Touch Blue, by Cynthia Lord
From the jacket: “The state of Maine plans to shut down [Tess's] island schoolhouse, which would force Tess’s family to move to the mainland — and Tess to leave the only home she has ever known. Fortunately, the islanders have a plan, too: increase the number of students by having several families take in foster children. So now Tess and her family are taking a chance on Aaron, a thirteen-year-old trumpet player who has been bounced from home to home.”
My take: Superstitious Tess, daughter of a lobsterman and the island’s schoolteacher, is worried. Her friend Amy’s family moved off the island last year, dropping the enrolled student population below the state of Maine’s minimum threshold. If the state follows through on its threat to close the school before the fall term begins, Tess’ family will be forced to move to the mainland. So, her family and several others have agreed to foster school-aged kids, in the hopes that this will convince the state to keep the school open. Unfortunately, this plan is not without its unknowns — one of which is Aaron, who has no interest in island life or his new foster sisters, but who does have an interest in finding his mother, whose parental rights were severed by the state.

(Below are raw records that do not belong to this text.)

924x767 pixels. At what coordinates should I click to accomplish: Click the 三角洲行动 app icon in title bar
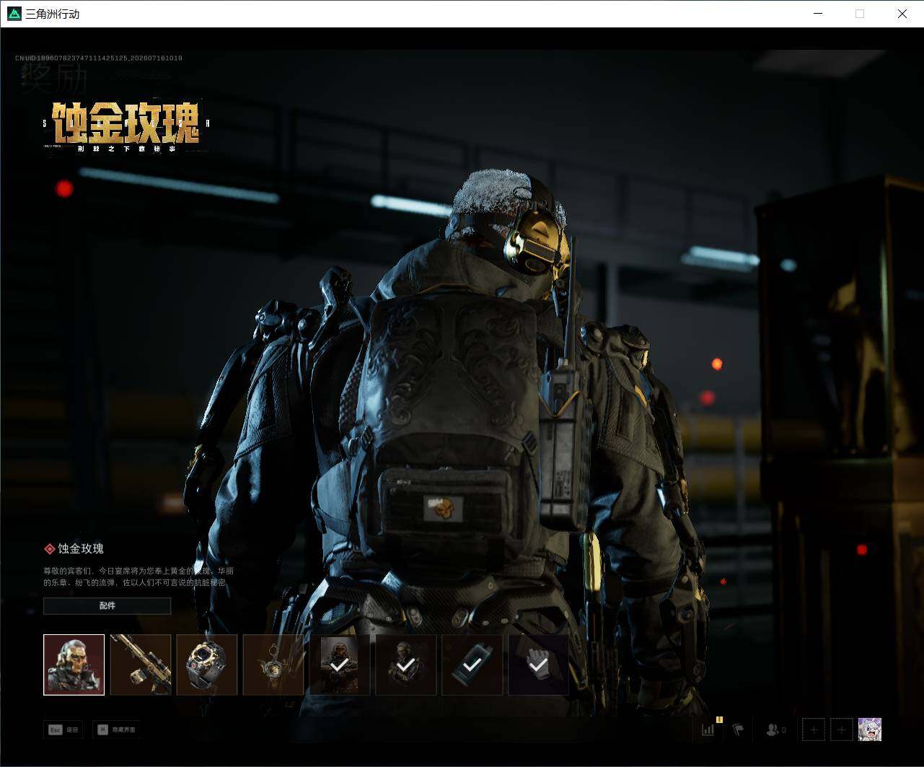[x=14, y=14]
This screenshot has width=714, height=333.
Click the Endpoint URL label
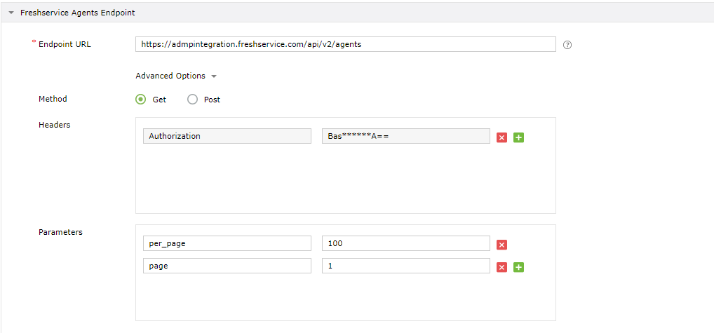[x=65, y=44]
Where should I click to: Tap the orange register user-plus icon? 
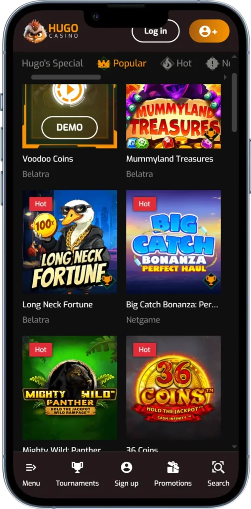pos(209,31)

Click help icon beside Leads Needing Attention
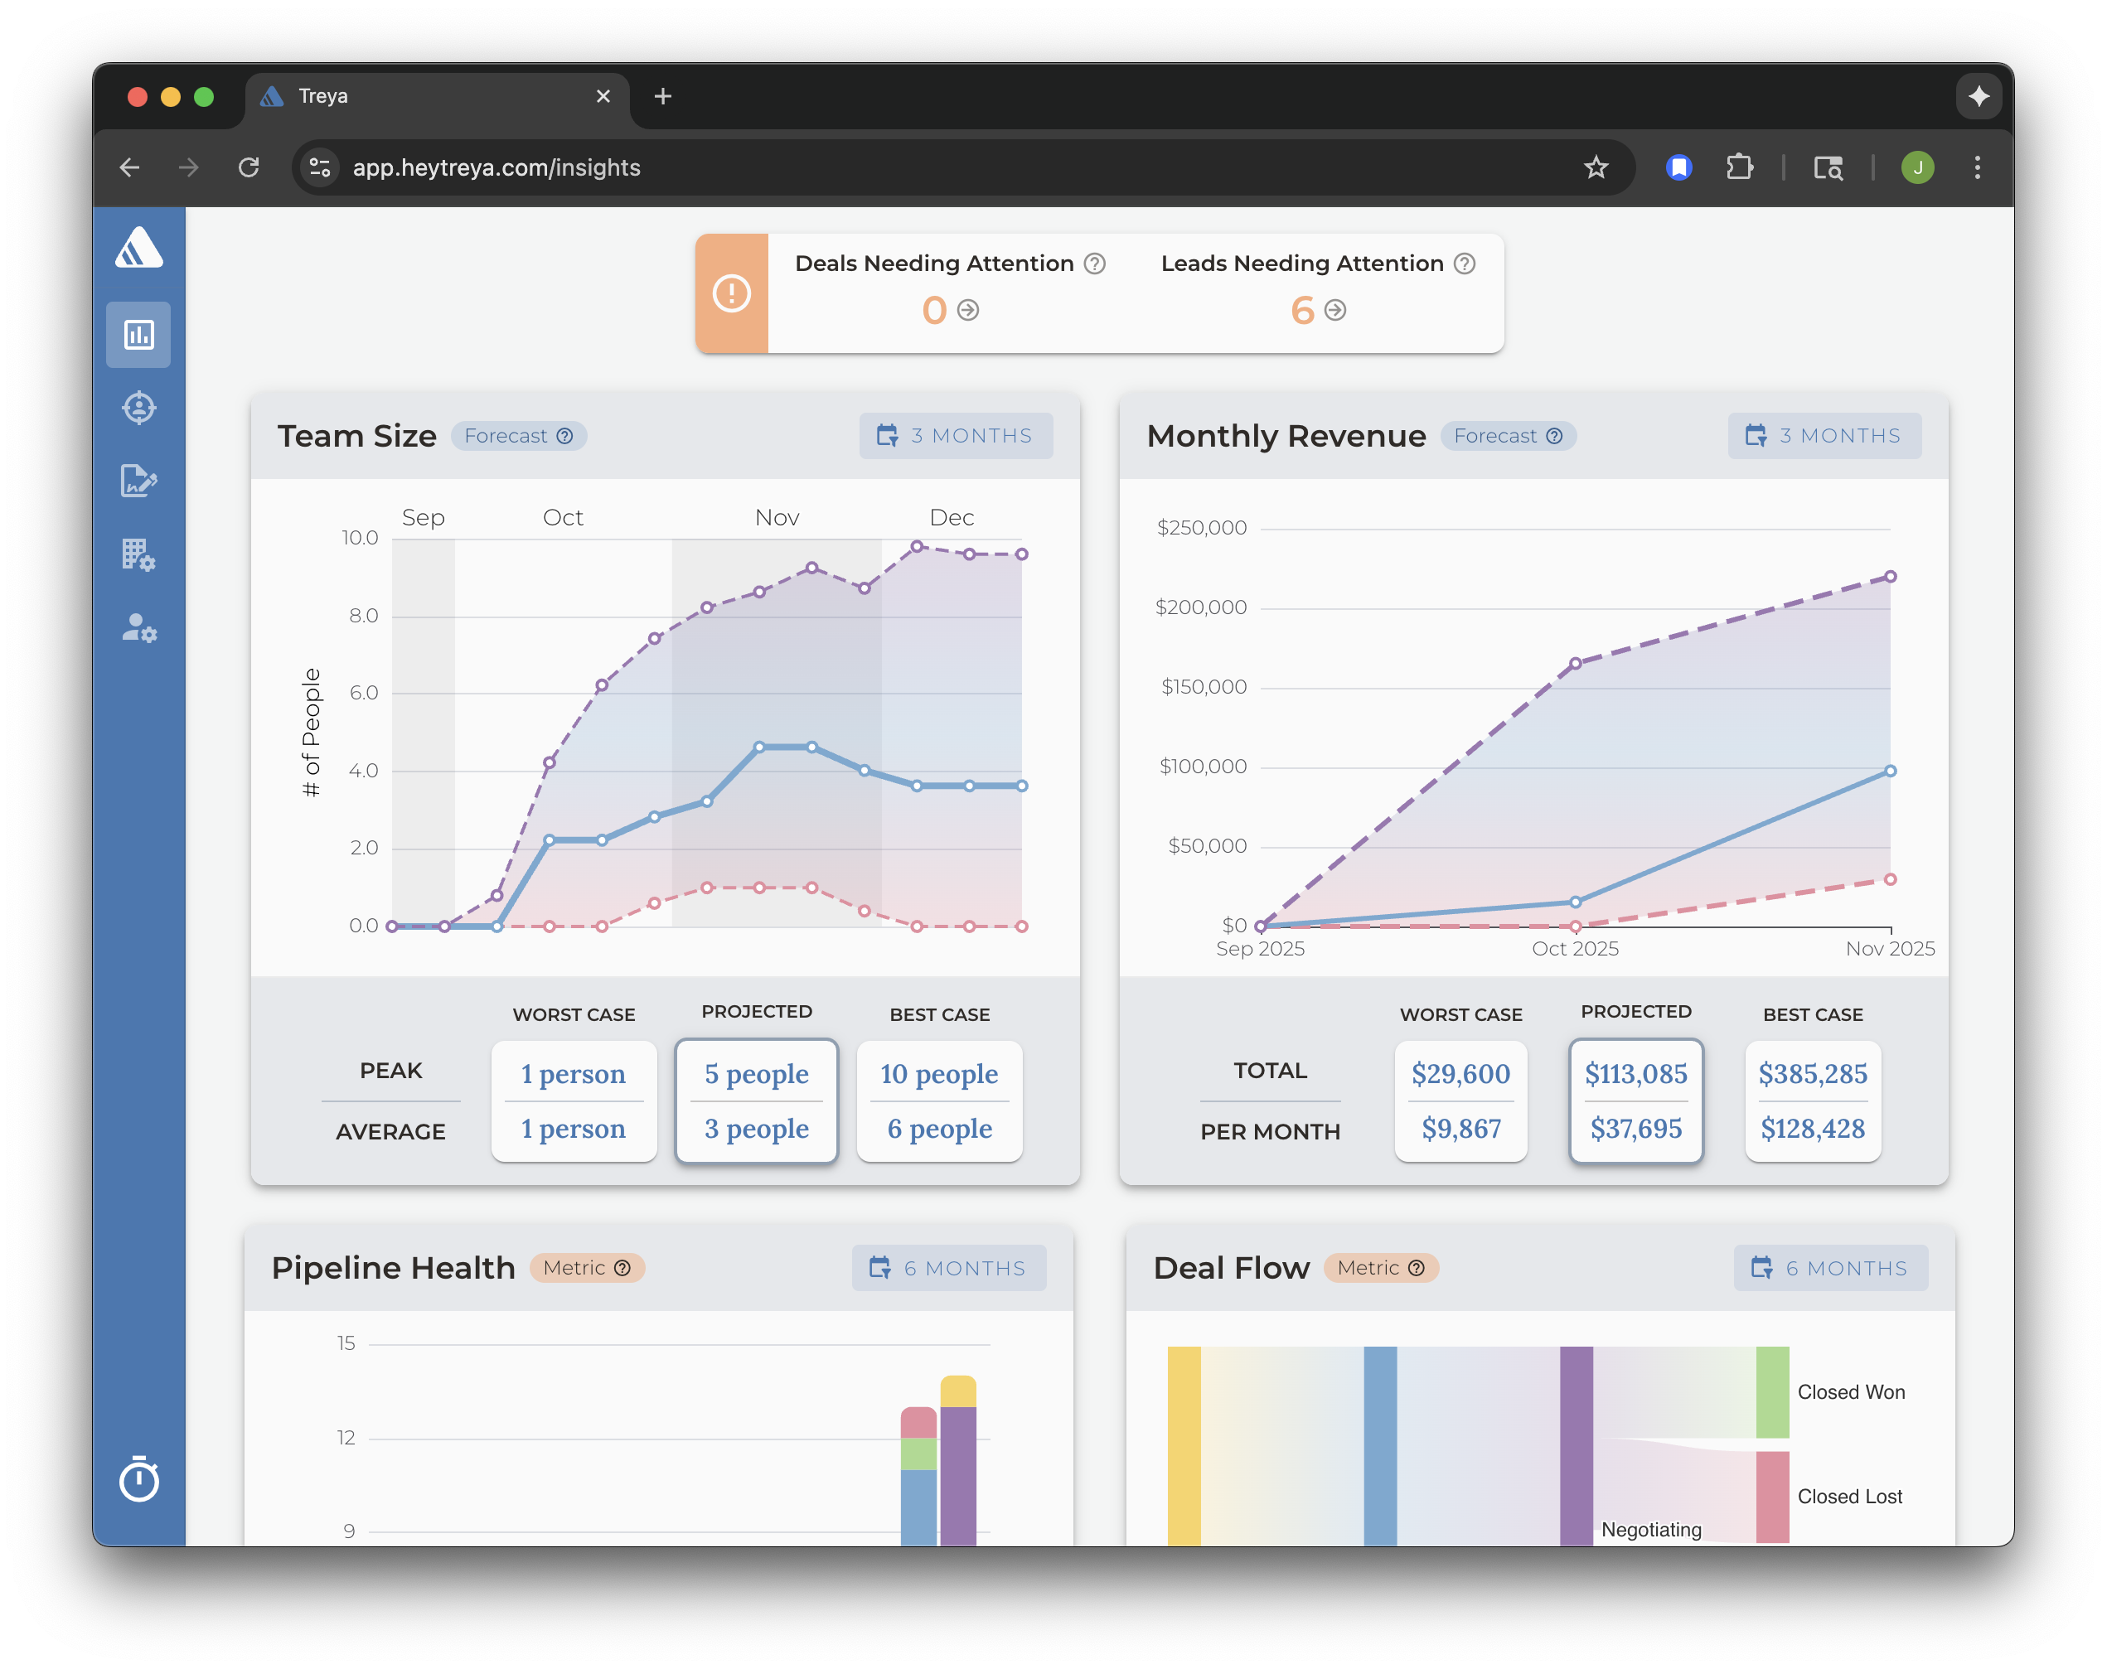pos(1464,264)
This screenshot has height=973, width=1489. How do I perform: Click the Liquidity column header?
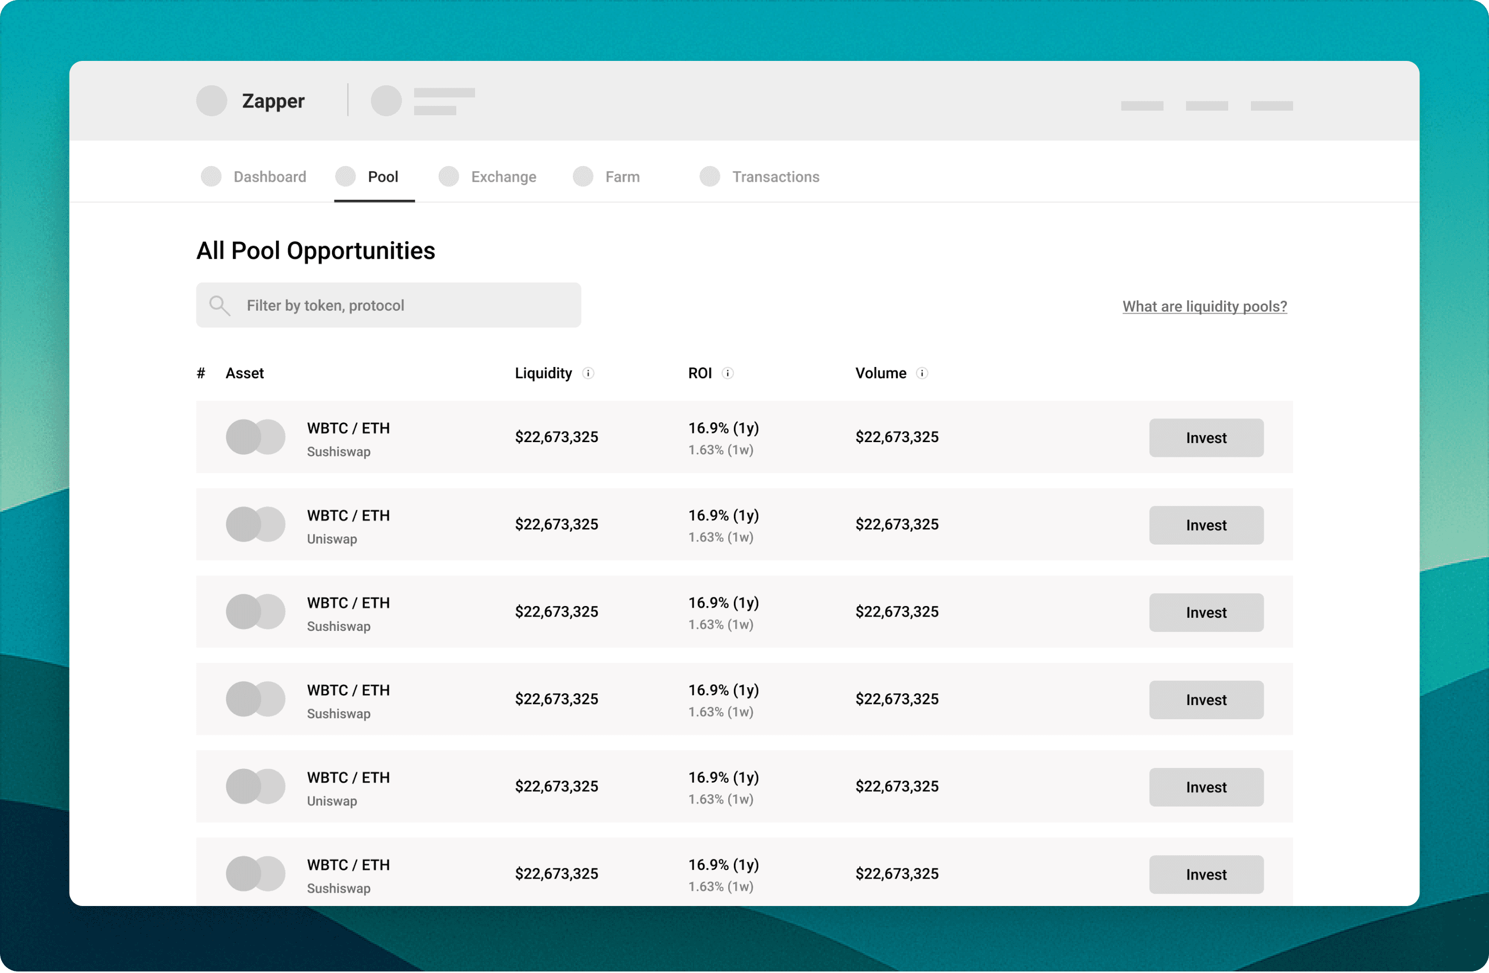(x=543, y=373)
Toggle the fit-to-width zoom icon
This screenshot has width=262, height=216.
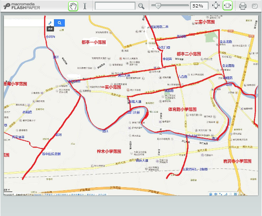pos(227,6)
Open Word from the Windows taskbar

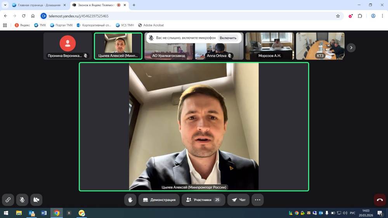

I found Tess to be a sweet narrator. With her superstitions (touch blue for luck or don’t whistle on a boat) and her fear of change, you can see that she’s got a lot on her plate. And in her anxiety, she makes a lobster pot’s worth of mistakes in judgment. But, mostly, those mistakes are made with good intentions at heart, even if their application may leave something to be desired. Aaron, too, is believable as a kid who’s lost too many families to open himself up to the possibility that this one might stick — and that’s particularly brought to light when he finds out that the islanders are using his and the other foster kids’ presence for their own purposes. Little sister Libby and Tess’ parents have a wholesome, timeless feel about them, where you feel like they could have stepped out of Gone-Away Lake or its ilk.
A generally sweet summertime book with an old-fashioned feeling to it.